Records from a data collection
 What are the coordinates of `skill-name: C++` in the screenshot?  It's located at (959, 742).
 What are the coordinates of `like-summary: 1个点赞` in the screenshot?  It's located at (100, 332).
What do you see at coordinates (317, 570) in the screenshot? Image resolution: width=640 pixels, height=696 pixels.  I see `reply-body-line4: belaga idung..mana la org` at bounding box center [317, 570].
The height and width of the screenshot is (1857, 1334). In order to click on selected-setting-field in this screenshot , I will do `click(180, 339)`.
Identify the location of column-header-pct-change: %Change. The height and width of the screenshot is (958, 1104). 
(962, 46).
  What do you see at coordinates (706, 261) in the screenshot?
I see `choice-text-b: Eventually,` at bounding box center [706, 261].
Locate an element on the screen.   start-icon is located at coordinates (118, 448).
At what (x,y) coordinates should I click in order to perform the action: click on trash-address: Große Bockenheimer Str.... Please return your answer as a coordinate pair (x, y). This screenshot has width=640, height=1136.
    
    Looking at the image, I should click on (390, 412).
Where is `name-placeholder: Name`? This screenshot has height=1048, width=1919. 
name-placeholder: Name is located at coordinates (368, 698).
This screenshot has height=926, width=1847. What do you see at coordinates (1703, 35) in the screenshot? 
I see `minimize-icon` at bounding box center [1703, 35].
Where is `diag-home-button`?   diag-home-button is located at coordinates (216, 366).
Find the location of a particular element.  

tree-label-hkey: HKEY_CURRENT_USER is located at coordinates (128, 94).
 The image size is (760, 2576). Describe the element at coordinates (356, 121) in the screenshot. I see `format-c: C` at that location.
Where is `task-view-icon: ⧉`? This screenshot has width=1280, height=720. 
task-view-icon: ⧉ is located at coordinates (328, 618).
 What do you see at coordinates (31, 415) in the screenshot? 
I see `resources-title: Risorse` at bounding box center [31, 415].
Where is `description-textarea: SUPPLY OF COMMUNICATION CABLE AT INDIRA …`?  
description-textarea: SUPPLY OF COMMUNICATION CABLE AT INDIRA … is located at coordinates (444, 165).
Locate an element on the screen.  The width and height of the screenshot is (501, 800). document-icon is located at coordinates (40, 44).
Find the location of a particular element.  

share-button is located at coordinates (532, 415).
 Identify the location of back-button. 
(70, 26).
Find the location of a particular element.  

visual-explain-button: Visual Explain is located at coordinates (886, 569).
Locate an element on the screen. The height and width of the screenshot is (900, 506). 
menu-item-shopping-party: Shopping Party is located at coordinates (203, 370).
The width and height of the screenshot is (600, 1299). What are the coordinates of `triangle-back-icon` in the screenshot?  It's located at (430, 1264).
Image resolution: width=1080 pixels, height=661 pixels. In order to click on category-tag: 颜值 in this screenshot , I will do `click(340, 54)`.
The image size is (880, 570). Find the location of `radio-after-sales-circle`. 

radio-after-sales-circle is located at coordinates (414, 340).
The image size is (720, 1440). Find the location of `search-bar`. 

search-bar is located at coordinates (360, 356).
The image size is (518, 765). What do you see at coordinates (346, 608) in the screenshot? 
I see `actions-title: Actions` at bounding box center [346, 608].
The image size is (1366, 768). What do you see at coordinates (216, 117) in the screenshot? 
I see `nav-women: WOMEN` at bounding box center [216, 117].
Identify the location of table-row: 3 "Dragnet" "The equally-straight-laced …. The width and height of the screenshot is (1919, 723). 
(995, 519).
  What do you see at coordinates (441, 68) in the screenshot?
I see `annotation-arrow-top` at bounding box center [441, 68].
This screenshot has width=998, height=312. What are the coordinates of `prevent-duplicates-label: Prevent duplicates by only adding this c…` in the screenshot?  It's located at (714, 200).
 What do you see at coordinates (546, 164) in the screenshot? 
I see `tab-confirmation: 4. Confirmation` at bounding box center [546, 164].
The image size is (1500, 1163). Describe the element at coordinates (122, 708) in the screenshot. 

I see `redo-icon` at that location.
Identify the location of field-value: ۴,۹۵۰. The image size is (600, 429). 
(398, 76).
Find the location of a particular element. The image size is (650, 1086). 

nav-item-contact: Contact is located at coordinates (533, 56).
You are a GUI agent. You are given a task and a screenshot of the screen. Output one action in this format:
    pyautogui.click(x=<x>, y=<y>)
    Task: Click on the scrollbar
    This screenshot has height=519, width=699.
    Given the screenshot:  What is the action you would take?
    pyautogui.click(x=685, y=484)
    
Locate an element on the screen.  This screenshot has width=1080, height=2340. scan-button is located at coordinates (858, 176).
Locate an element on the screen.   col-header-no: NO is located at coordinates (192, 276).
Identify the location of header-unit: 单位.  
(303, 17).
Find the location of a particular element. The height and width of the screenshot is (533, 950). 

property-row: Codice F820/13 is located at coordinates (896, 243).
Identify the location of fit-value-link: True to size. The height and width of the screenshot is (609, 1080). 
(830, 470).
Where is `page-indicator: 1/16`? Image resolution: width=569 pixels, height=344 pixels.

Task description
Change "Find the location of" to "Locate" in the material, starting with the line that contains "The width and height of the screenshot is (600, 1299)." and going on through the line that contains "(995, 519).". Give those lines again with all else unchanged.

Output below
The width and height of the screenshot is (600, 1299). What are the coordinates of `triangle-back-icon` in the screenshot?  It's located at (430, 1264).
Image resolution: width=1080 pixels, height=661 pixels. In order to click on category-tag: 颜值 in this screenshot , I will do `click(340, 54)`.
The image size is (880, 570). Locate `radio-after-sales-circle`. 

radio-after-sales-circle is located at coordinates (414, 340).
The image size is (720, 1440). Locate `search-bar`. 

search-bar is located at coordinates (360, 356).
The image size is (518, 765). What do you see at coordinates (346, 608) in the screenshot? 
I see `actions-title: Actions` at bounding box center [346, 608].
The image size is (1366, 768). What do you see at coordinates (216, 117) in the screenshot? 
I see `nav-women: WOMEN` at bounding box center [216, 117].
Identify the location of table-row: 3 "Dragnet" "The equally-straight-laced …. The width and height of the screenshot is (1919, 723). 
(995, 519).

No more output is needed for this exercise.